Her husband didn't move. “He near drowned as a bairn. I was fishing and he fell in the loch. Only three he was. Terrified of water ever since. He never goes near the canal on his own. Never. He won't even cross the river by the footbridge, has to be the big bridge so's he canny see the water. He was delicate, our Jamie.”

Their whole lives were devoted to Jamie, McAllister could see that. They told him about his school, his obsession with trains, his stamp collection, small episodes in a barely lived life. They told him of their faraway Hebridean home and their family and them speaking Gaelic amongst themselves. McAllister was gentle, allowing the silences of grief to float between sentences. He listened until they had talked themselves out.

“May I have a picture of Jamie? Would you mind?”

“I've two of these.” She handed him a picture of a small boy, all bony arms and legs, clutching his mother's hand beneath a towering tractor. “This summer at the Black Isle Show.” She pointed to a merry-go-round on one side. “He loved that.” Her eyes glazed over at the memory. “Will you find out what happened to my laddie, Mr. McAllister? He'd never ever go up there on his own.”
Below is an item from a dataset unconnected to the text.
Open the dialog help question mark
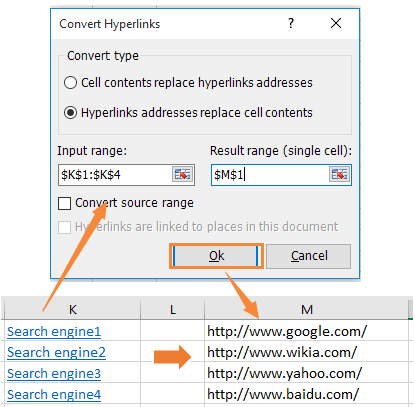The width and height of the screenshot is (415, 407). click(291, 23)
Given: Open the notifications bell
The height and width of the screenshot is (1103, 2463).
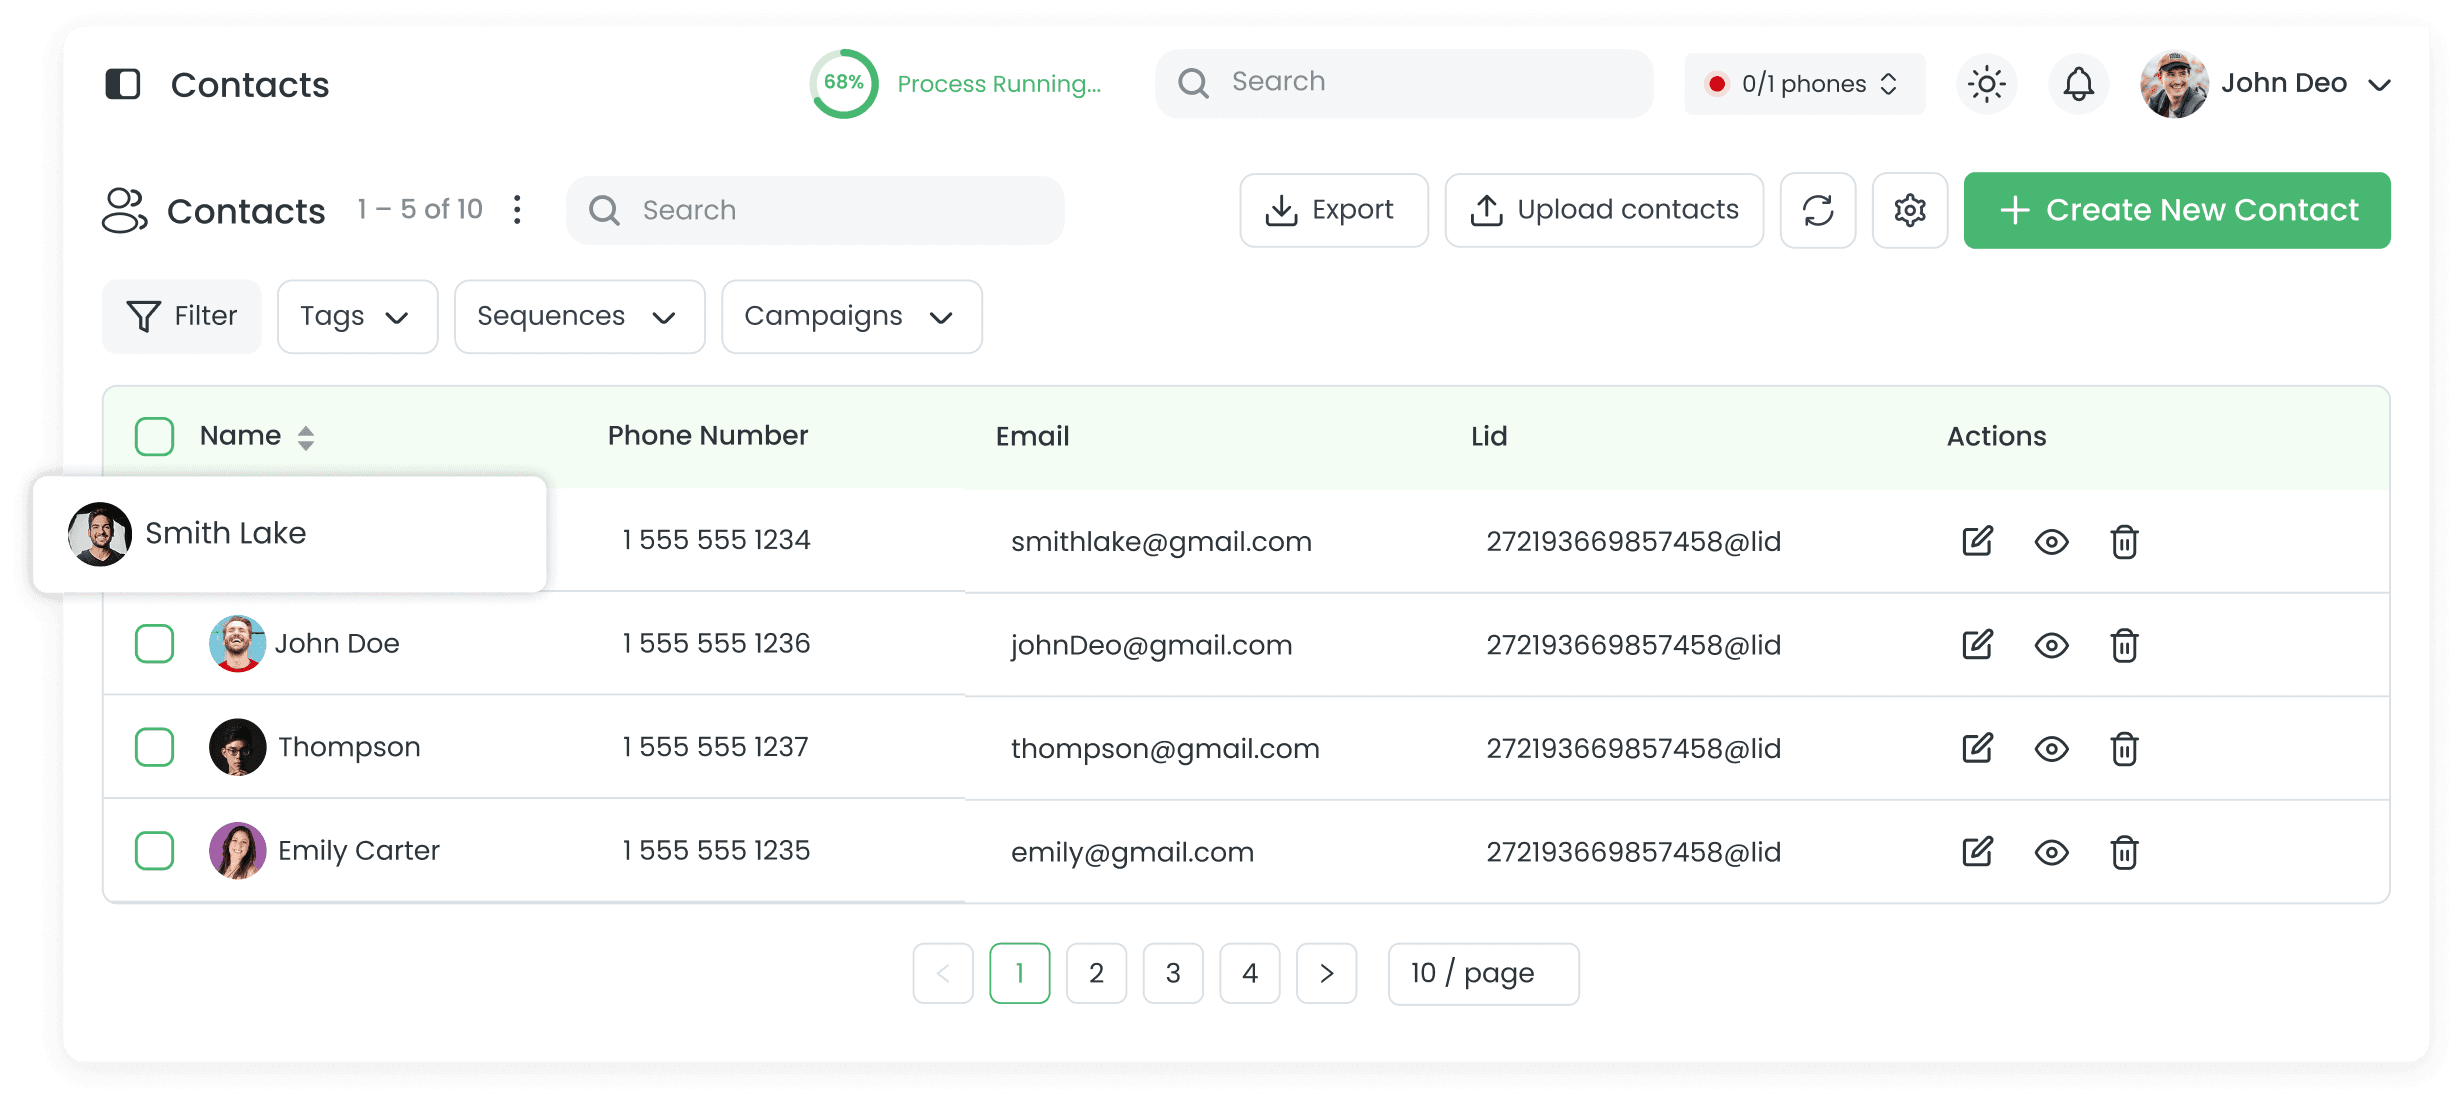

McAllister had seen grief; as a cub reporter sent on similar interviews, as a war correspondent in Spain, as a crime reporter in Glasgow. And grief had consumed his own mother.

“His friends, tell me about his friends.”

They looked at each other in bewilderment.

“I don't know about that. . . .” The woman looked away. “He
liked his own company.” She couldn't look at McAllister. “He didn't mind being by himself.” She gestured to a train set beneath the table. “We had to work so much. Buses run on Sundays too so he had to stop going to Sunday school. . . .” The shadow of guilt hung over her like a cloud darkening an already gloomy sky, becoming tears that dripped onto her cardigan, making no marks in the Fair Isle pattern. “We just wanted the best.”